When Lyme disease came to Canada
Long Point near Lake Erie was among the first known places with infected deer ticks
In 1989, Lyme disease was no longer a strictly American phenomenon.
Spread to humans by the tiny deer tick, the disease was first identified in the mid-1970s and named for the Connecticut town of Lyme.
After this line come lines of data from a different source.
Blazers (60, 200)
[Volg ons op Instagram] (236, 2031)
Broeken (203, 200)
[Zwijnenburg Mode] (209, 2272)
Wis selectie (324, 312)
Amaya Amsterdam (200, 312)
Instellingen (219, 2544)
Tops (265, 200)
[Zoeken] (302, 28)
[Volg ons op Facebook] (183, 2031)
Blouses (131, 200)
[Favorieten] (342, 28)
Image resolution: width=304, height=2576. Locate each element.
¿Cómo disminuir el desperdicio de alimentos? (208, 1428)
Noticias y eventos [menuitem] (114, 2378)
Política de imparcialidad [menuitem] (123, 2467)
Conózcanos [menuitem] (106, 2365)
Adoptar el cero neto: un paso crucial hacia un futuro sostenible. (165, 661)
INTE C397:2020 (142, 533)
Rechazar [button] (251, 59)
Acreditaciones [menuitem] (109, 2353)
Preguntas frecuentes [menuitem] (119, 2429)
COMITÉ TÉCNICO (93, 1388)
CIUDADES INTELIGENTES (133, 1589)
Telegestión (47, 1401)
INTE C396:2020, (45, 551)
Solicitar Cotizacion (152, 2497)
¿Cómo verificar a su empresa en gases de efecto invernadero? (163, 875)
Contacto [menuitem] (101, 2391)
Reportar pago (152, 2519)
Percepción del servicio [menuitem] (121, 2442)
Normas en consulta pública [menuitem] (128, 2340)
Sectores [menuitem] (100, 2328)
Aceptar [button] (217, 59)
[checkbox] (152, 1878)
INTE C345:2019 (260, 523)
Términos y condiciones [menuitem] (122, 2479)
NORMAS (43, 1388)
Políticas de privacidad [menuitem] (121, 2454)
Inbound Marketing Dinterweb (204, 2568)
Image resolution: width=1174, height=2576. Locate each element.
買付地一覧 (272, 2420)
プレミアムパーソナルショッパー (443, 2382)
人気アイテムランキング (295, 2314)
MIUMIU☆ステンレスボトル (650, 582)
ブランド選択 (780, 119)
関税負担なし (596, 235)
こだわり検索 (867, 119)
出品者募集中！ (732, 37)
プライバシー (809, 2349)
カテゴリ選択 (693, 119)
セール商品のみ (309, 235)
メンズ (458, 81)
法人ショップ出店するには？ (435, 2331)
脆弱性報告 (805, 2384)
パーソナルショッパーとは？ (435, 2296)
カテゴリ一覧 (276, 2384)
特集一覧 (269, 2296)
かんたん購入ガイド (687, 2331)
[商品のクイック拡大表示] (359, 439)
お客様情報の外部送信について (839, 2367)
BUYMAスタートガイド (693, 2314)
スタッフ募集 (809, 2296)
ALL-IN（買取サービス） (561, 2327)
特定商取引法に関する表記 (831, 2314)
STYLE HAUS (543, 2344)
"Long Point, a narrow peninsula in Lake Erie, is the one place in Canada where it's known that deer ticks are carrying Lyme disease," reported the CBC's Eric Sorensen on The National in May 1989.
Socks for protection
As a protected wildlife habitat that was home to migratory birds and over 500 deer, Long Point had a wildlife manager who explained the ticks' behaviour.
"The ticks will wait and they'll look in the grass along the trail for something like a deer or a person to walk by," said Jeff Robinson. "When they walk by, they'll latch on."
Robinson and Sorensen walked along a grassy deer trail through the trees, both with their pants tucked into their socks.
It was one way people could minimize their risks of contracting the disease.
The other, according to Robinson, was "checking themselves occasionally if they know there are deer ticks in the area."
Deer were the carriers
"People shouldn't view this with panic," said Dr. Ken Rozee at Ottawa's Laboratory Centre for Disease Control. "It's a disease that is amenable to therapy."
Sorensen said six studies were scheduled to be undertaken to learn how widespread the disease was in Canada.
But a public hunt to reduce the overpopulation of deer had been cancelled for the area. If it happened, hunters might take the tick beyond Long Point.
"Scientists say that would unnecessarily risk spreading a disease that has so far only shown up in a handful of Canadians," said Sorensen.
According to CBC, cases of Lyme disease in Canada had reached 128 by 2009 and climbed to 707 cases in 2015.
As of 2019, the disease has spread to rural and urban regions in British Columbia, Manitoba, southern Ontario, southern Quebec, New Brunswick and Nova Scotia.